- **Work order 1**
In the trauma coagulopathy text, rewrite the passage between "Results: No patients" and "patients with ACoTS.", inclusive, changing "inflammation" to "immune activation".
- **Work order 2**
Does the trauma coagulopathy text agree with each statement? (a) Some patients had overt DIC. (b) Patients with ACoTS had higher mortality. (c) Figure 1 shows correlations measured on admission in 80 trauma patients.
══ Extracted text
Results: No patients had overt DIC whereas 15% had ACoTS. ACoTS patients had higher ISS, transfusion requirements and mortality (all P < 0.01) and a biomarker profile suggestive of enhanced tissue, endothelial cell and glycocalyx damage and consumption coagulopathy with low protein C, antithrombin, fibrinogen and FXIII levels, hyperfibrinolysis and inflammation (all P < 0.05). Importantly, in non-ACoTS patients, apart from APTT/INR, higher ISS correlated with biomarkers of enhanced tissue, endothelial cell and glycocalyx damage, protein C activation, coagulation factor consumption, hyperfibrinolysis and inflammation, that is, resembling that observed in patients with ACoTS.

Conclusions: ACoTS and non-ACoTS may represent a continuum of coagulopathy reflecting a progressive early evolutionarily adapted hemostatic response to the trauma hit and both are parts of TIC whereas DIC does not appear to be part of this early response.

Figure 1

Correlations between fibrinogen or FXIII and different biomarkers in ACoTS or non-ACoTS patients. Correlations between fibrinogen (A-D) or FXIII (E-H) and biomarkers of tissue damage (hcDNA), thrombin generation (PF1.2, TAT) and fibrinolysis (D-dimer) on admission in 80 trauma patients stratified according to presence (ACoTS) or absence (no ACoTS) of ACoTS defined as APTT or INR above normal reference (n = 12). Rho and P-values are shown for correlations between fibrinogen or FXIII and the mentioned variables in patients with ACoTS (black circles, filled lines) or without ACoTS (white circles, dashed lines): A) log₁₀ hcDNA (%) vs. fibrinogen (g/l), B) log₁₀ PF1.2 (nmol/l) vs. fibrinogen (g/l), C) Log₁₀ TAT (ng/ml) vs. fibrinogen (g/l), D) Log₁₀ D-dimer (ng/ml) vs. fibrinogen (g/l), E) log₁₀ hcDNA (%) vs. FXIII (microg/ml), F) log₁₀ PF1.2 (nmol/l) vs. FXIII (microg/ml), G) Log₁₀ TAT (ng/ml) vs. FXIII (microg/ml), H) Log₁₀ D-dimer (ng/ml) vs. FXIII (microg/ml).

Figure 2

Association between assessment time-point, trauma hit and type of coagulopathy in trauma patients. Association between assessment time-point (blood sampling), trauma hit (tissue injury, shock) and trauma-induced coagulopathy (TIC), acute coagulopathy of trauma shock (ACoTS), non-ACoTS, disseminated intravascular coagulation (DIC) and non-DIC. We infer that TIC represents an early (minutes) progressive endogenous response to the trauma hit (tissue injury, shock) ranging from and covering both non-ACoTS and ACoTS (defined as moderately increased plasma based coagulation tests), with a biomarker profile indicative of endothelial and glycocalyx damage, factor consumption, hyperfibrinolysis and inflammation. The immediate hemostatic response to trauma is probably evolutionarily adapted to improve the chance of survival by, for example, inducing local hemostasis while preserving perfusion and oxygen delivery [16] with ACoTS representing an exaggerated non-adapted response in patients that without immediate life support would have succumbed. Progression to overt DIC does not appear to be part of the early response to trauma but may occur later (hours or days) post-injury, probably driven by a combination of the tissue injury exerted by the initial trauma hit, systemic endothelial dysfunction/damage, exhaustion of the natural anticoagulant pathways and/or excessive inflammation. Whether early TIC progresses to DIC may be determined by a combination of exogenous factors (the early trauma hit and later hits) [30] and endogenous factors (genetically determined response to the hits).
════
══ Recorded information
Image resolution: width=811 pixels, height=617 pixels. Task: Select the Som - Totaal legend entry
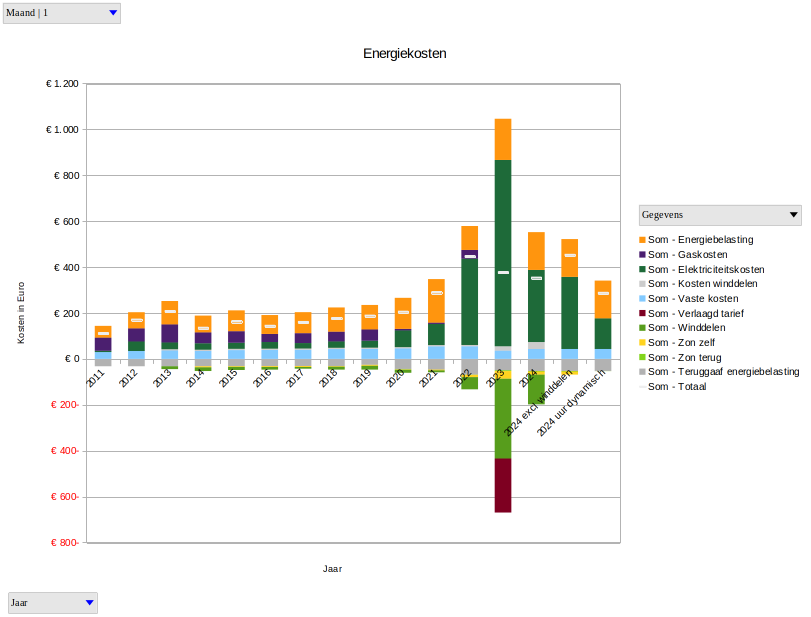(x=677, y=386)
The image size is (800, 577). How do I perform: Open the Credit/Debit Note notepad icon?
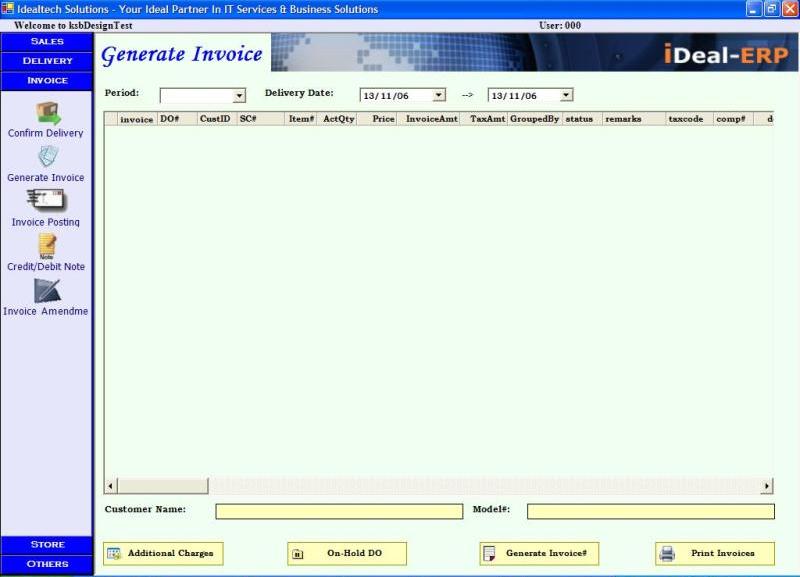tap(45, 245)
════
- **Answer box 1**
Results: No patients had overt DIC whereas 15% had ACoTS. ACoTS patients had higher ISS, transfusion requirements and mortality (all P < 0.01) and a biomarker profile suggestive of enhanced tissue, endothelial cell and glycocalyx damage and consumption coagulopathy with low protein C, antithrombin, fibrinogen and FXIII levels, hyperfibrinolysis and immune activation (all P < 0.05). Importantly, in non-ACoTS patients, apart from APTT/INR, higher ISS correlated with biomarkers of enhanced tissue, endothelial cell and glycocalyx damage, protein C activation, coagulation factor consumption, hyperfibrinolysis and immune activation, that is, resembling that observed in patients with ACoTS.

- **Answer box 2**
(a) No: "No patients had overt DIC"
(b) Yes: "ACoTS patients had higher ISS, transfusion requirements and mortality"
(c) Yes: "on admission in 80 trauma patients"